Reproduce the rows from the start through the line containing "coord(613,303)", switching "timestamp" to "time" and leaving everything else the same.

• ROWS:
>>

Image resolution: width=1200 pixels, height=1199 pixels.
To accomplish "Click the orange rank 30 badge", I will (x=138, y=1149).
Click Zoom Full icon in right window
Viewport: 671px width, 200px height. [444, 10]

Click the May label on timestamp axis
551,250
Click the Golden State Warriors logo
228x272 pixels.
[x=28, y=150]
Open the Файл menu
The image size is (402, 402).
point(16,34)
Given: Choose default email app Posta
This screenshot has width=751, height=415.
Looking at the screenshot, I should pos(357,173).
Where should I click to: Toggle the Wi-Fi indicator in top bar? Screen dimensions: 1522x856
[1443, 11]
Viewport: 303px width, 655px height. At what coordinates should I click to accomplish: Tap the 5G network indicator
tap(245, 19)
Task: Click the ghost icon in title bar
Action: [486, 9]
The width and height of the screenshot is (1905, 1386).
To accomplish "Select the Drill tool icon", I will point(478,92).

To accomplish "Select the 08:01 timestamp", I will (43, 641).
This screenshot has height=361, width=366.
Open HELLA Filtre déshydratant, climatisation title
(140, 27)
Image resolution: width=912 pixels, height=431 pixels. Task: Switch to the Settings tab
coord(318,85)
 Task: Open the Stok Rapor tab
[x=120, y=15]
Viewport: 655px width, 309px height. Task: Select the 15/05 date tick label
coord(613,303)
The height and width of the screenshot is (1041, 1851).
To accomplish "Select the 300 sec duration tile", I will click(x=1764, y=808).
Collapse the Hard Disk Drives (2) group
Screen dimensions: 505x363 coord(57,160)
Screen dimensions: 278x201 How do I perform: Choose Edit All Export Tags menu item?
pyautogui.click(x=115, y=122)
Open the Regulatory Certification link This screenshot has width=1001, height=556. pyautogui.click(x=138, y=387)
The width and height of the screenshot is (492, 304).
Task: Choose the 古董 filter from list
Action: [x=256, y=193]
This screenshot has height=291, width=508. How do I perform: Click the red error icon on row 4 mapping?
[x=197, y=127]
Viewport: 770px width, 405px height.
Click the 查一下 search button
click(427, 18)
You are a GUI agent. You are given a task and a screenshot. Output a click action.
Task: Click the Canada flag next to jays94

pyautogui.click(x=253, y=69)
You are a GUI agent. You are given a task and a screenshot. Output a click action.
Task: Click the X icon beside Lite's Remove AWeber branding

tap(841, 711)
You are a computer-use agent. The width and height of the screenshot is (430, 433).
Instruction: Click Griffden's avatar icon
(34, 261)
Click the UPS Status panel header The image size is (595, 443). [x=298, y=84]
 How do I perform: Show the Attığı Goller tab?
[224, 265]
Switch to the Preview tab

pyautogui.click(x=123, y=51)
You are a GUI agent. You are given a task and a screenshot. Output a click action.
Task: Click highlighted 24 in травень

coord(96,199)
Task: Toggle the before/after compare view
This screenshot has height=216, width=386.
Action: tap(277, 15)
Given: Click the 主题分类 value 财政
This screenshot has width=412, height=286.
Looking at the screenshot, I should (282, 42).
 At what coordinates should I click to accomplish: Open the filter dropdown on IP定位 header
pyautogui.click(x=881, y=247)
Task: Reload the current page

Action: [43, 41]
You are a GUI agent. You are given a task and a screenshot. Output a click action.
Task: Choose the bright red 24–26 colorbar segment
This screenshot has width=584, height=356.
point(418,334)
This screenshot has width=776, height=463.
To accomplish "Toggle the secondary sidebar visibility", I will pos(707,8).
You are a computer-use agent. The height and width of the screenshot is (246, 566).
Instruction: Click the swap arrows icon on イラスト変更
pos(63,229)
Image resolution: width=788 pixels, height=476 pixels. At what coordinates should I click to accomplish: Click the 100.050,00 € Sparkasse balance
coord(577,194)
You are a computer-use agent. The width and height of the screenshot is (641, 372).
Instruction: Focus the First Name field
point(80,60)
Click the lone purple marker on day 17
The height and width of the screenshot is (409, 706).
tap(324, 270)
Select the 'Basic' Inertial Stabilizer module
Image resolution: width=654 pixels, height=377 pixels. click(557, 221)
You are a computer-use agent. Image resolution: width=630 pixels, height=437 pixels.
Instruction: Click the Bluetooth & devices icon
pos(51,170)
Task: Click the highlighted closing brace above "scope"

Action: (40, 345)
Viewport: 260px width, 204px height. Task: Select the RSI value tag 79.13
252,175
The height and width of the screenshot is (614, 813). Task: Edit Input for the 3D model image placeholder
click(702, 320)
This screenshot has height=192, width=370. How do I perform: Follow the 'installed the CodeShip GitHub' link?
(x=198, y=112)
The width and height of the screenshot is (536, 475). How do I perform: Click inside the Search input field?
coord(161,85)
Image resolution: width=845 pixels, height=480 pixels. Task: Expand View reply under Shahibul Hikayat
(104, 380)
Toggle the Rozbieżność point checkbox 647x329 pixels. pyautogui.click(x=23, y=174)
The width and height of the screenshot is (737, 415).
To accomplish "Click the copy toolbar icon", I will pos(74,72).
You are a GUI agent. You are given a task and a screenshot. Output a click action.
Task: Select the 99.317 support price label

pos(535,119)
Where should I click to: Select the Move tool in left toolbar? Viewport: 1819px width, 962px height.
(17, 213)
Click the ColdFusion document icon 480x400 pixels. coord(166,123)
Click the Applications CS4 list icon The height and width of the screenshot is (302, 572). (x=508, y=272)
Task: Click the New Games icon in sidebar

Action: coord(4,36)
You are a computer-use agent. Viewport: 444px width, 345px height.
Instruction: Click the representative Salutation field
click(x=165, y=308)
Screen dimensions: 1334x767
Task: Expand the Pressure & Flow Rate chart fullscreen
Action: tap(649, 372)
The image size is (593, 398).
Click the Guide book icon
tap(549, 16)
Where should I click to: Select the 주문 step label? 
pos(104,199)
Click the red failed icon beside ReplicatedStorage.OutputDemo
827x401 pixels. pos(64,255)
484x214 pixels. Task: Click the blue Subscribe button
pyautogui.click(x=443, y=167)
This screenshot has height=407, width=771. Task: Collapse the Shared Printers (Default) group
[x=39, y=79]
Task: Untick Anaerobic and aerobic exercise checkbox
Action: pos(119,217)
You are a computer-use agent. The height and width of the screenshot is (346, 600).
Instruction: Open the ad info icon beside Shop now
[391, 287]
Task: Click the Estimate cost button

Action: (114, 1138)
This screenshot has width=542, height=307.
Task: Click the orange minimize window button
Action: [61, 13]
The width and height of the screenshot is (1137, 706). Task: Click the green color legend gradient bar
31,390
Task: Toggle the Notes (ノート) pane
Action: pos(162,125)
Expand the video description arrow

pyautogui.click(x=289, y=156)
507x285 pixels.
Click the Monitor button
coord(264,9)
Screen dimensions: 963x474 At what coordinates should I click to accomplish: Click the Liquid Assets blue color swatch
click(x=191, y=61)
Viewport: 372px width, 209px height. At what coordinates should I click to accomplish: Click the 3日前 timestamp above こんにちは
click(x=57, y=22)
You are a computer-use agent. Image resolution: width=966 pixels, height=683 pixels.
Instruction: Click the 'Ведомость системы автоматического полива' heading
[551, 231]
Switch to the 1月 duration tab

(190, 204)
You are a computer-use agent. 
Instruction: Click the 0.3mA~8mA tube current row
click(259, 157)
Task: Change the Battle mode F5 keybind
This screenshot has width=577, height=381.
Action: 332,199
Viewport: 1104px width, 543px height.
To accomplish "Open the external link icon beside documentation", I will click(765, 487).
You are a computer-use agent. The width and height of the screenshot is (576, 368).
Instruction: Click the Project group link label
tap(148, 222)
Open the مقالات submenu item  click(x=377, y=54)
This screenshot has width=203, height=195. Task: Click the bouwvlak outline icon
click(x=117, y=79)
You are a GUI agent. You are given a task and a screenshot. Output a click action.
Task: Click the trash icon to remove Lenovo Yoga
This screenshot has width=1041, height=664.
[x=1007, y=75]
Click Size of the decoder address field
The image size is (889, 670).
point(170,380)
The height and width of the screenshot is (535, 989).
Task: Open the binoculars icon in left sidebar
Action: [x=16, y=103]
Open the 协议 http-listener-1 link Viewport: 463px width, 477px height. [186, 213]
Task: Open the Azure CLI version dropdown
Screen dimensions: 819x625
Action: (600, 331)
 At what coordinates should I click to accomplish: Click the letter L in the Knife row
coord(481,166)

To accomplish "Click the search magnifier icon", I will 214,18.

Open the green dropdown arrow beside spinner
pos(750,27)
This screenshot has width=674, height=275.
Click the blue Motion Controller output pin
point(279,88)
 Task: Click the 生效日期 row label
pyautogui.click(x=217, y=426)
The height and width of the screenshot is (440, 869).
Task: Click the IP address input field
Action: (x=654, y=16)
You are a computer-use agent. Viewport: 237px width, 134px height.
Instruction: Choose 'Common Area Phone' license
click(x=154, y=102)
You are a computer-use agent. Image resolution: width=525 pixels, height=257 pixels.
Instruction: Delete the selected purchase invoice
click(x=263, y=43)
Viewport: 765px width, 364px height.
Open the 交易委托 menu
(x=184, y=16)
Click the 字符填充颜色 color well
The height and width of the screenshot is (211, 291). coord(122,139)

<<

• OUTPUT OF THE EXERCISE:
Image resolution: width=1200 pixels, height=1199 pixels.
To accomplish "Click the orange rank 30 badge", I will (x=138, y=1149).
Click Zoom Full icon in right window
Viewport: 671px width, 200px height. [444, 10]

Click the May label on time axis
551,250
Click the Golden State Warriors logo
228x272 pixels.
[x=28, y=150]
Open the Файл menu
The image size is (402, 402).
point(16,34)
Given: Choose default email app Posta
This screenshot has width=751, height=415.
Looking at the screenshot, I should pos(357,173).
Where should I click to: Toggle the Wi-Fi indicator in top bar? Screen dimensions: 1522x856
[1443, 11]
Viewport: 303px width, 655px height. At what coordinates should I click to accomplish: Tap the 5G network indicator
tap(245, 19)
Task: Click the ghost icon in title bar
Action: [486, 9]
The width and height of the screenshot is (1905, 1386).
To accomplish "Select the Drill tool icon", I will point(478,92).

To accomplish "Select the 08:01 time", I will (43, 641).
This screenshot has height=361, width=366.
Open HELLA Filtre déshydratant, climatisation title
(140, 27)
Image resolution: width=912 pixels, height=431 pixels. Task: Switch to the Settings tab
coord(318,85)
 Task: Open the Stok Rapor tab
[x=120, y=15]
Viewport: 655px width, 309px height. Task: Select the 15/05 date tick label
coord(613,303)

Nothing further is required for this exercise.